Virtual Driver For Display

I want to develop a virtual display driver similar to air display
that will allow me to extend my windows desktop onto a monitor that isn’t there. i am new into developing a display driver.where to start which sample will be good.

Also want to know driver stack for display drivers???

Thanks for any kind of help and suggestions. :slight_smile:

xxxxx@gmail.com wrote:

I want to develop a virtual display driver similar to air display
that will allow me to extend my windows desktop onto a monitor that isn’t there. i am new into developing a display driver. where to start which sample will be good.

I don’t like to be discouraging, but you need to make another choice. I
would go so far to say that it is no longer possible for an individual
developer to create a virtual display driver.

Display drivers have become complicated. Unbelievably, baroquely,
bizarrely complicated. All of the display driver knowledge in the world
is now sequestered in no more than 5 companies, and those companies do
not share what they know because of the competitive pressure.

There are no good samples. There was a WDDM sample in the Vista WDK,
but that’s gone now. There is a mirror driver sample in the Win 7 WDK,
but that’s XPDM, and mixing WDDM and XPDM causes issues most users will
not live with.

All of the current solutions (like DisplayLink and Air Display) rely on
undocumented hacking into interfaces in the display driver stack,
hacking that can only be achieved through extensive reverse engineering.
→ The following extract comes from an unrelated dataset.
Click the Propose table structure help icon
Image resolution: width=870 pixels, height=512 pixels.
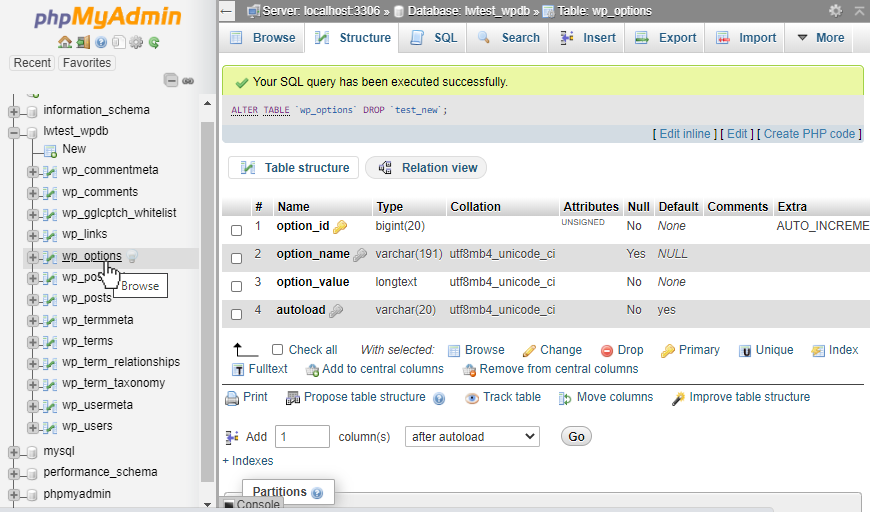coord(439,398)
You can start here, but I don’t think you will achieve your goal:
http://msdn.microsoft.com/en-us/library/windows/hardware/dn614599.aspx


Tim Roberts, xxxxx@probo.com
Providenza & Boekelheide, Inc.

Accurate statement. Just one slight refinement:

Air Display is not relying on undocumented hacking into interfaces in the display driver stack (thus not comparable to Display Link). Their only small hack is a tiny PCI bus filter driver faking an interrupt resource. Everything else is plain WDDM according to public Microsoft WDK WDDM documentation.
Since more than two years, there have been various Youtube videos (of at least two different publishers, one Chinese, one well known American driver development service company) demonstrating exactly this “Virtual WDDM” approach. It is extremely labor intensive (too much for an individual developer indeed) and it does not cover Windows Desktop Duplication mirroring.
That’s why the Air Display demo version which we looked at (a long time ago) was still using an old style XPDM mirror driver on Win7 and thus did not support Windows 7 “AERO Glass Transparency” look for Desktop Duplication mirroring.